-- Assignment --
The complete listing, repeated precisely, must form the answer.

-- Data provided --
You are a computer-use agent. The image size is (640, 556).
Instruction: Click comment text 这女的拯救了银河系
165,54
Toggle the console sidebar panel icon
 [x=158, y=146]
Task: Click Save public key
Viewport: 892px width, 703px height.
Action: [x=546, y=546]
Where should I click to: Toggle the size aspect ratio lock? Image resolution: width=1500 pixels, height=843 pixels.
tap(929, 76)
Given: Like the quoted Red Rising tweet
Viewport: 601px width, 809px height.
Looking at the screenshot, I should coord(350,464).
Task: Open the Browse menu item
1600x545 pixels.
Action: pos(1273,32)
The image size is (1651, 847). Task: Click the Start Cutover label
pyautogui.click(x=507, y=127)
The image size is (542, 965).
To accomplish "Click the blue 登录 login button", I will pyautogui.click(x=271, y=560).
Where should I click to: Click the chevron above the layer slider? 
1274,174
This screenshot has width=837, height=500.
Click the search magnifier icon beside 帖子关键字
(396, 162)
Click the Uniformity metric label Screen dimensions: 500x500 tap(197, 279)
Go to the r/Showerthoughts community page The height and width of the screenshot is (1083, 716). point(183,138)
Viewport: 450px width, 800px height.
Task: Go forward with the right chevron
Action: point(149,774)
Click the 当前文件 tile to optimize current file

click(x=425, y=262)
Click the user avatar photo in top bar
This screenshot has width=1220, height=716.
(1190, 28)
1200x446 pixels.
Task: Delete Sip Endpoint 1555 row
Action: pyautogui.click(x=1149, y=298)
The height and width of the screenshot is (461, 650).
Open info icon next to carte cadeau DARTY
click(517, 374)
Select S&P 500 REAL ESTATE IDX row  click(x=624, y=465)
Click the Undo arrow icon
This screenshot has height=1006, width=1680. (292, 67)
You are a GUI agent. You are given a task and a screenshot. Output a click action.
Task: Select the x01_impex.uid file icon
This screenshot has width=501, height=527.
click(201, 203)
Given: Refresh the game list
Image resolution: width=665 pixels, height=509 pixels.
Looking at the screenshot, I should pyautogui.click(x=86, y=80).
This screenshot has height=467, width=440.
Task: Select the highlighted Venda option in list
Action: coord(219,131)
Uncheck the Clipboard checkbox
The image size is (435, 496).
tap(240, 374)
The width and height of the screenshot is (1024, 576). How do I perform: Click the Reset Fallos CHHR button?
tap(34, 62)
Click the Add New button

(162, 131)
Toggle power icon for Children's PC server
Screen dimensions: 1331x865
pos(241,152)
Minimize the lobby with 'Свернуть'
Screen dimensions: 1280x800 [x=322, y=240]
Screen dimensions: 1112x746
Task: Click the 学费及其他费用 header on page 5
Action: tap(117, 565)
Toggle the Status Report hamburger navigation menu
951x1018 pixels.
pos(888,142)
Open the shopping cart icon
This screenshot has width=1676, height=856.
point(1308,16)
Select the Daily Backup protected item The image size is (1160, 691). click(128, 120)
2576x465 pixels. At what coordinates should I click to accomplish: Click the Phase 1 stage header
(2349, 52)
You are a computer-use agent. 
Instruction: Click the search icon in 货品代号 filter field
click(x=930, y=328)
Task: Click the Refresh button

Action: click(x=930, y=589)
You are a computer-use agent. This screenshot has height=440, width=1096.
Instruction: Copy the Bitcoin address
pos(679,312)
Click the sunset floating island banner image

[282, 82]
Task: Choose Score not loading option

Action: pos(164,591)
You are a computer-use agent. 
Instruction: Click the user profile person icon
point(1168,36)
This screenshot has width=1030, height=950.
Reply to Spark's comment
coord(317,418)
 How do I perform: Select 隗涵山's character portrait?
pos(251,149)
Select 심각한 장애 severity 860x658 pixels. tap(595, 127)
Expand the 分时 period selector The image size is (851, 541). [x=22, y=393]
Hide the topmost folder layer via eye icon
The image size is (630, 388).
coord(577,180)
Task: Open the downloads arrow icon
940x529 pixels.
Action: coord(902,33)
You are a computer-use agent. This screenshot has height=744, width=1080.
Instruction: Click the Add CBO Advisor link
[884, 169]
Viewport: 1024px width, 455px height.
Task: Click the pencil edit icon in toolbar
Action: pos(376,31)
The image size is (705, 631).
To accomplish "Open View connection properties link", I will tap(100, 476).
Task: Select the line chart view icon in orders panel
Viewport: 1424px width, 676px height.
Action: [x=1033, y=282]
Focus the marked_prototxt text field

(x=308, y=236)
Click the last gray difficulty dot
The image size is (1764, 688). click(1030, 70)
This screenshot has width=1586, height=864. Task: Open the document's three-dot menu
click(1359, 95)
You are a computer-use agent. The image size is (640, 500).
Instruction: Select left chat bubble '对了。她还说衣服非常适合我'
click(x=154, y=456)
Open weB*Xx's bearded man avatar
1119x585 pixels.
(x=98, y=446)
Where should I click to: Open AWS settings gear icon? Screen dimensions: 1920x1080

-- Exercise solution --
You are a computer-use agent. The image size is (640, 556).
Instruction: Click comment text 这女的拯救了银河系
165,54
Toggle the console sidebar panel icon
 [x=158, y=146]
Task: Click Save public key
Viewport: 892px width, 703px height.
Action: [x=546, y=546]
Where should I click to: Toggle the size aspect ratio lock? Image resolution: width=1500 pixels, height=843 pixels.
tap(929, 76)
Given: Like the quoted Red Rising tweet
Viewport: 601px width, 809px height.
Looking at the screenshot, I should coord(350,464).
Task: Open the Browse menu item
1600x545 pixels.
Action: pos(1273,32)
The image size is (1651, 847). Task: Click the Start Cutover label
pyautogui.click(x=507, y=127)
The image size is (542, 965).
To accomplish "Click the blue 登录 login button", I will pyautogui.click(x=271, y=560).
Where should I click to: Click the chevron above the layer slider? 
1274,174
This screenshot has width=837, height=500.
Click the search magnifier icon beside 帖子关键字
(396, 162)
Click the Uniformity metric label Screen dimensions: 500x500 tap(197, 279)
Go to the r/Showerthoughts community page The height and width of the screenshot is (1083, 716). point(183,138)
Viewport: 450px width, 800px height.
Task: Go forward with the right chevron
Action: point(149,774)
Click the 当前文件 tile to optimize current file

click(x=425, y=262)
Click the user avatar photo in top bar
This screenshot has width=1220, height=716.
(1190, 28)
1200x446 pixels.
Task: Delete Sip Endpoint 1555 row
Action: pyautogui.click(x=1149, y=298)
The height and width of the screenshot is (461, 650).
Open info icon next to carte cadeau DARTY
click(517, 374)
Select S&P 500 REAL ESTATE IDX row  click(x=624, y=465)
Click the Undo arrow icon
This screenshot has height=1006, width=1680. (292, 67)
You are a GUI agent. You are given a task and a screenshot. Output a click action.
Task: Select the x01_impex.uid file icon
This screenshot has width=501, height=527.
click(201, 203)
Given: Refresh the game list
Image resolution: width=665 pixels, height=509 pixels.
Looking at the screenshot, I should pyautogui.click(x=86, y=80).
This screenshot has height=467, width=440.
Task: Select the highlighted Venda option in list
Action: coord(219,131)
Uncheck the Clipboard checkbox
The image size is (435, 496).
tap(240, 374)
The width and height of the screenshot is (1024, 576). How do I perform: Click the Reset Fallos CHHR button?
tap(34, 62)
Click the Add New button

(162, 131)
Toggle power icon for Children's PC server
Screen dimensions: 1331x865
pos(241,152)
Minimize the lobby with 'Свернуть'
Screen dimensions: 1280x800 [x=322, y=240]
Screen dimensions: 1112x746
Task: Click the 学费及其他费用 header on page 5
Action: tap(117, 565)
Toggle the Status Report hamburger navigation menu
951x1018 pixels.
pos(888,142)
Open the shopping cart icon
This screenshot has width=1676, height=856.
point(1308,16)
Select the Daily Backup protected item The image size is (1160, 691). click(128, 120)
2576x465 pixels. At what coordinates should I click to accomplish: Click the Phase 1 stage header
(2349, 52)
You are a computer-use agent. 
Instruction: Click the search icon in 货品代号 filter field
click(x=930, y=328)
Task: Click the Refresh button

Action: click(x=930, y=589)
You are a computer-use agent. This screenshot has height=440, width=1096.
Instruction: Copy the Bitcoin address
pos(679,312)
Click the sunset floating island banner image

[282, 82]
Task: Choose Score not loading option

Action: pos(164,591)
You are a computer-use agent. 
Instruction: Click the user profile person icon
point(1168,36)
This screenshot has width=1030, height=950.
Reply to Spark's comment
coord(317,418)
 How do I perform: Select 隗涵山's character portrait?
pos(251,149)
Select 심각한 장애 severity 860x658 pixels. tap(595, 127)
Expand the 分时 period selector The image size is (851, 541). [x=22, y=393]
Hide the topmost folder layer via eye icon
The image size is (630, 388).
coord(577,180)
Task: Open the downloads arrow icon
940x529 pixels.
Action: coord(902,33)
You are a computer-use agent. This screenshot has height=744, width=1080.
Instruction: Click the Add CBO Advisor link
[884, 169]
Viewport: 1024px width, 455px height.
Task: Click the pencil edit icon in toolbar
Action: pos(376,31)
The image size is (705, 631).
To accomplish "Open View connection properties link", I will tap(100, 476).
Task: Select the line chart view icon in orders panel
Viewport: 1424px width, 676px height.
Action: [x=1033, y=282]
Focus the marked_prototxt text field

(x=308, y=236)
Click the last gray difficulty dot
The image size is (1764, 688). click(1030, 70)
This screenshot has width=1586, height=864. Task: Open the document's three-dot menu
click(1359, 95)
You are a computer-use agent. The image size is (640, 500).
Instruction: Select left chat bubble '对了。她还说衣服非常适合我'
click(x=154, y=456)
Open weB*Xx's bearded man avatar
1119x585 pixels.
(x=98, y=446)
Where should I click to: Open AWS settings gear icon? Screen dimensions: 1920x1080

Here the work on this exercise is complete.